88. On November 15, 2011, on a conference call with investors, notwithstanding all of these red flags and negative trends of which Defendants were aware, or at least recklessly disregarded, Defendant Davis represented that “things were going very well” at Bisha and reported mining statistics, but he misled investors by failing to disclose the material negative trends that were negatively affecting the Bisha Mine’s operations.
89. Also, on November 15, 2011, Rogers sold 69,000 shares at $6.00 per share. On
December 1, 2, 7 and 9, 2011 Rogers sold an additional 306,500 shares between $6.00 and $6.05 per share. In total Rogers sold 375,500 shares, 100% of his Nevsun stock, for proceeds of approximately $2.28 million.

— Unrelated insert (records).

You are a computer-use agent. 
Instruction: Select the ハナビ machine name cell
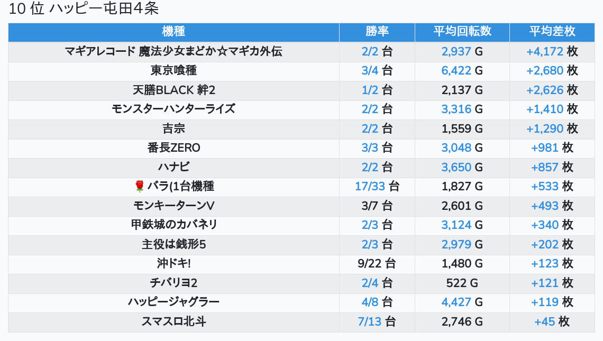click(173, 167)
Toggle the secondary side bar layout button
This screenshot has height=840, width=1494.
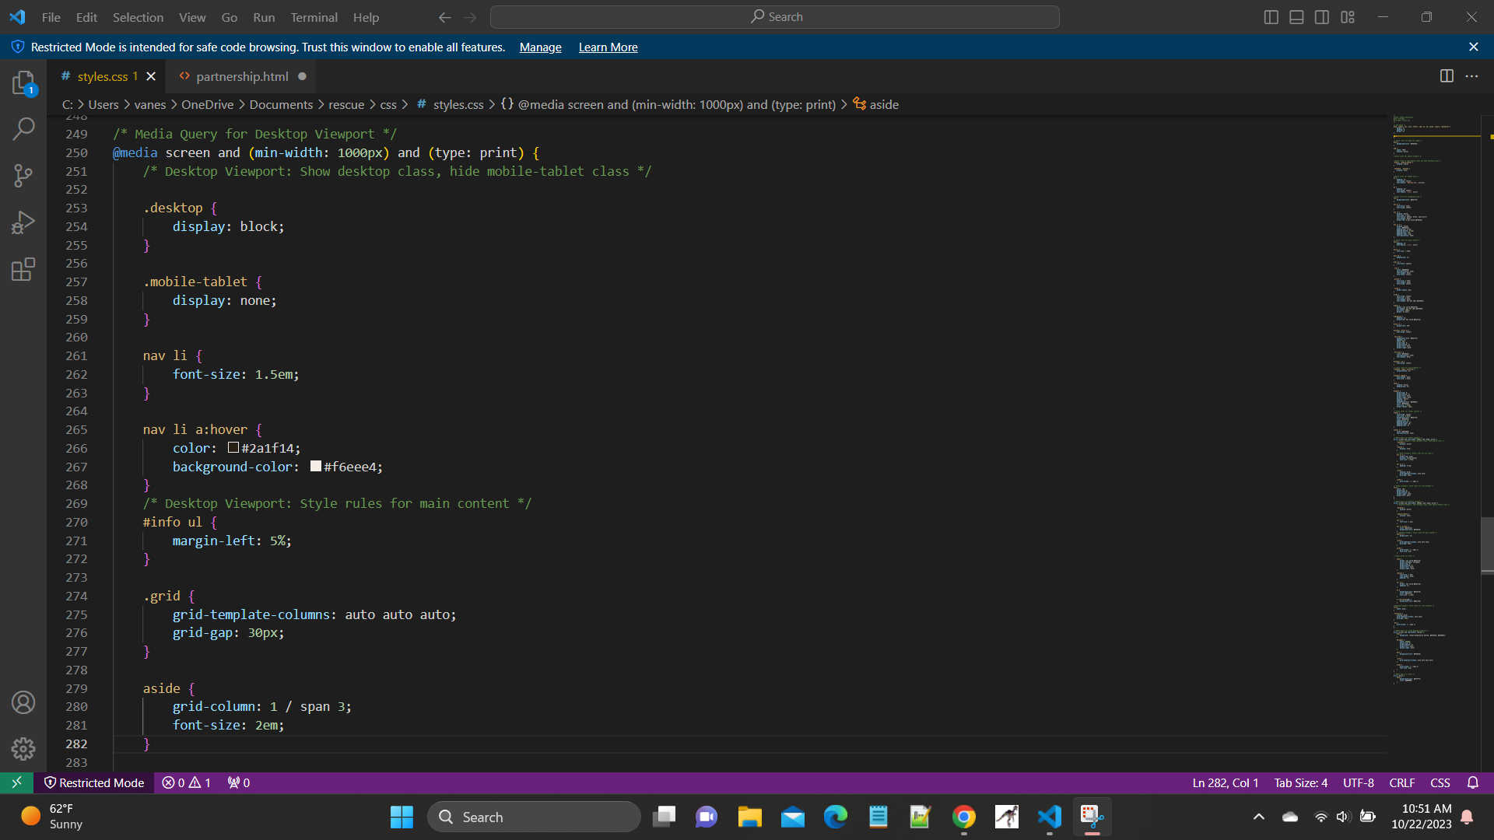(x=1322, y=17)
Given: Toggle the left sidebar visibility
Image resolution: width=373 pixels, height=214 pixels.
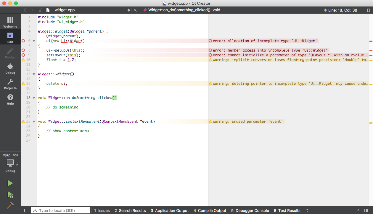Looking at the screenshot, I should coord(25,210).
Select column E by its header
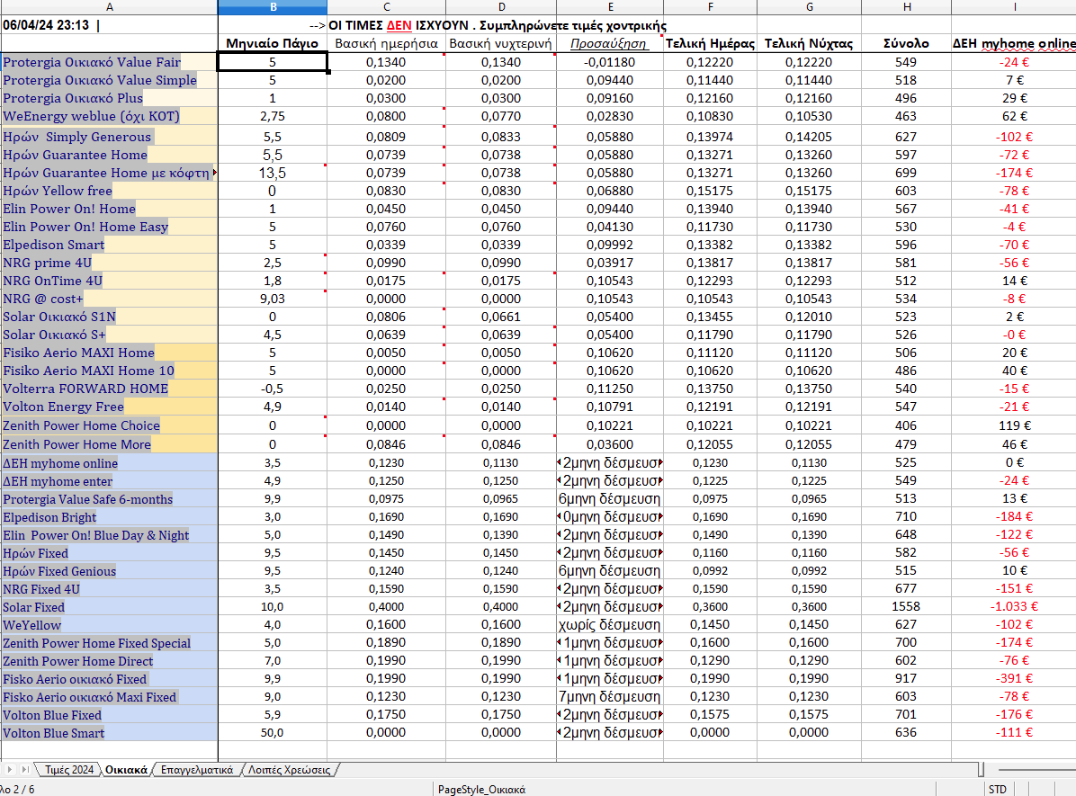 pyautogui.click(x=610, y=7)
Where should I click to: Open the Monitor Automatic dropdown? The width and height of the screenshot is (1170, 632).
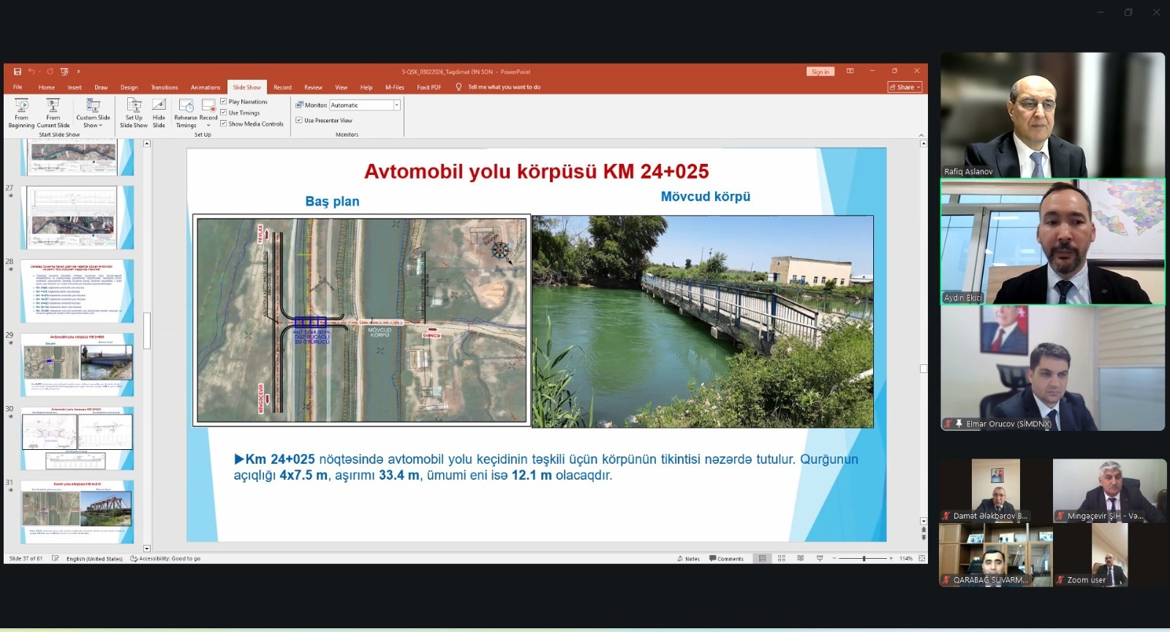tap(396, 105)
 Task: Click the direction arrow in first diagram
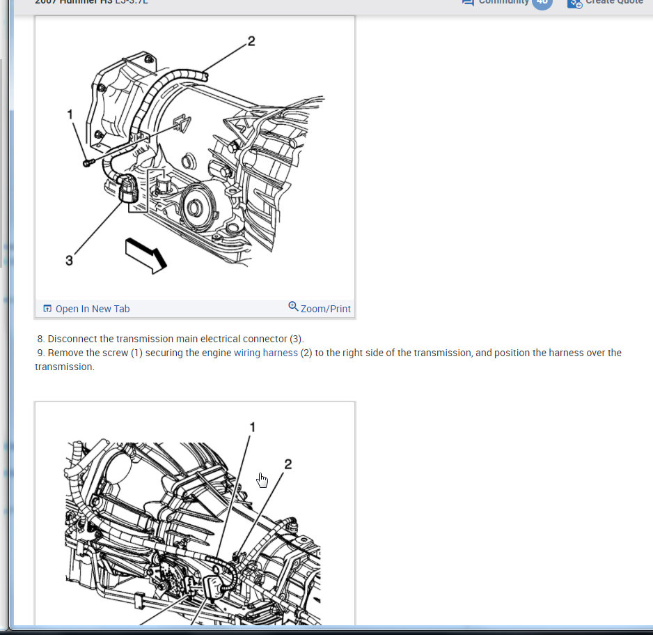(146, 253)
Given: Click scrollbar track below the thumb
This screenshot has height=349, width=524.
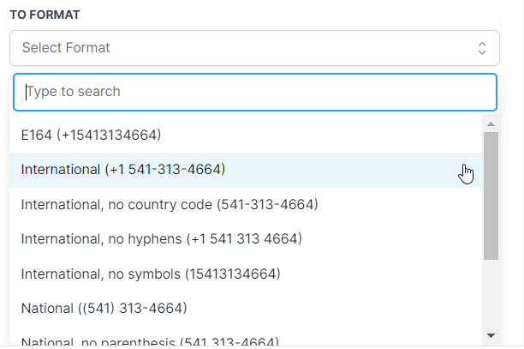Looking at the screenshot, I should [x=491, y=294].
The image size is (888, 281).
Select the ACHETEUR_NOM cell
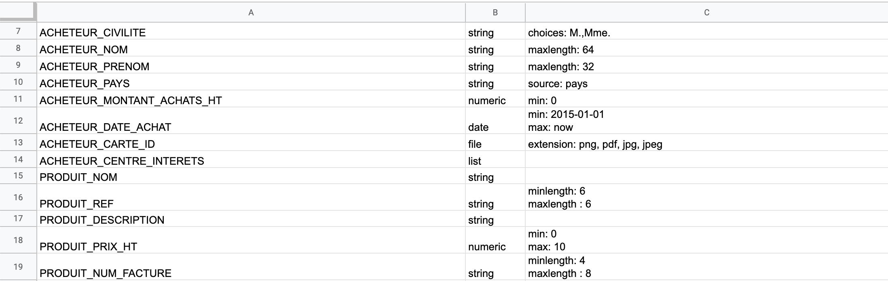pyautogui.click(x=251, y=48)
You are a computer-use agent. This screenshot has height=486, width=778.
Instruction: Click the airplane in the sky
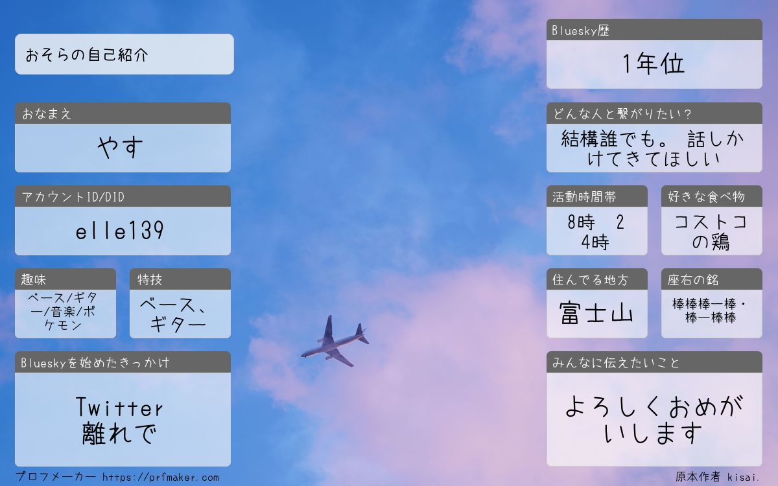click(334, 342)
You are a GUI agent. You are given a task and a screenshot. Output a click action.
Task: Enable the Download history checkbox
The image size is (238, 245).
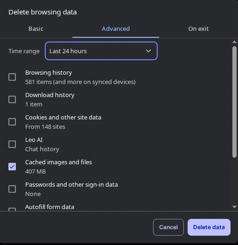click(12, 99)
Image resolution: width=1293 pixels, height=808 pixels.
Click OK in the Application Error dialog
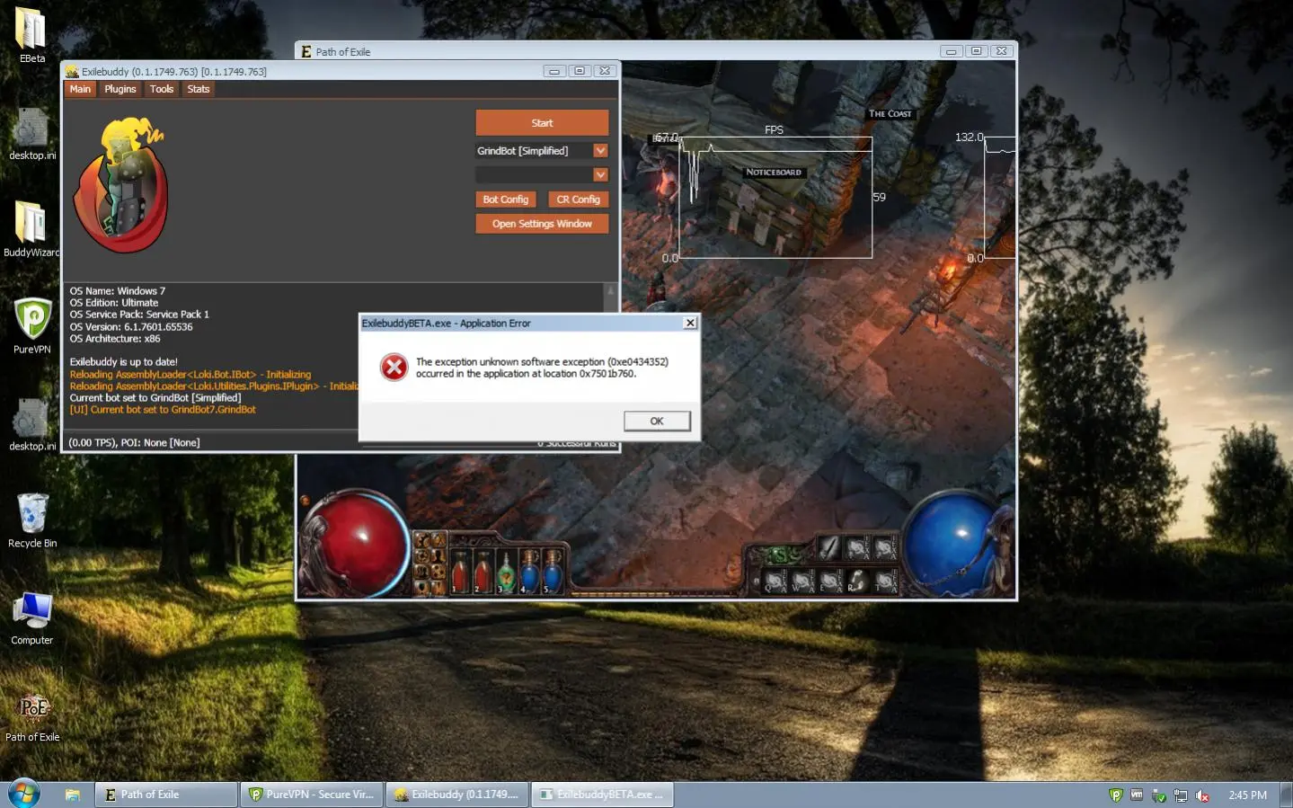(x=657, y=421)
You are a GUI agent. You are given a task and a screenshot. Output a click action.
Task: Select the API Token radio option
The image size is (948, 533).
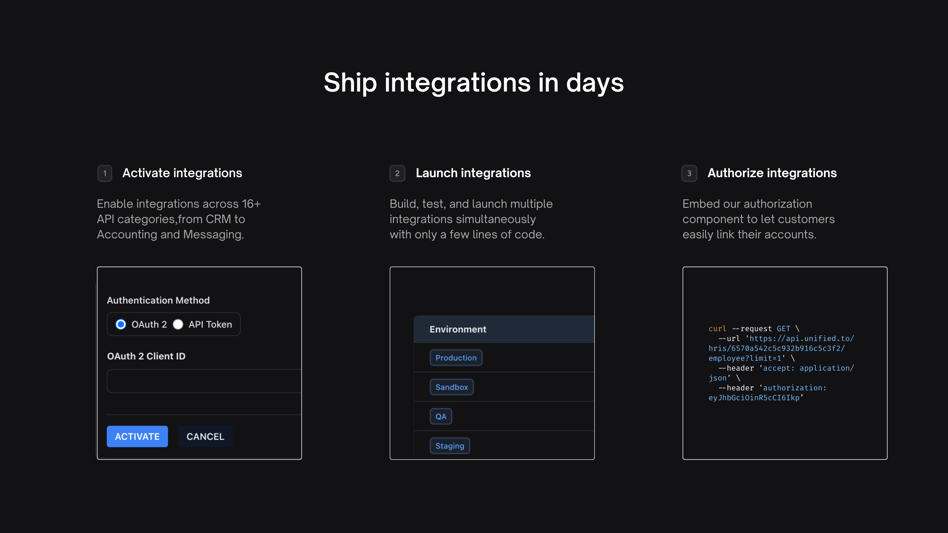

92. On February 7, 2012 Defendants shocked investors when, before the market opened, Defendants caused the Company to issue a press release titled “Nevsun 2012 Outlook Including Production Guidance” (“Feb. 7 Press Release”), in which Defendants disclosed, among other things, that Nevsun had materially overstated gold reserves at the Bisha Mine by 30-35% (or by approximately 1.2-1.3 million tons), and that the amount of gold to be produced in 2012 would be about half of what Nevsun previously represented to investors, a condition that negatively affected Nevsun’s cash flows and the Company’s net present value.
96. On February 7, 2012, following the above disclosures, Nevsun’s common shares declined by $1.94 per share on the NYSE Amex, from a closing price of $6.34 per share on February 6, 2012, to close at $4.40 per share on February 7, 2012, a decline of nearly 31% on heavy volume.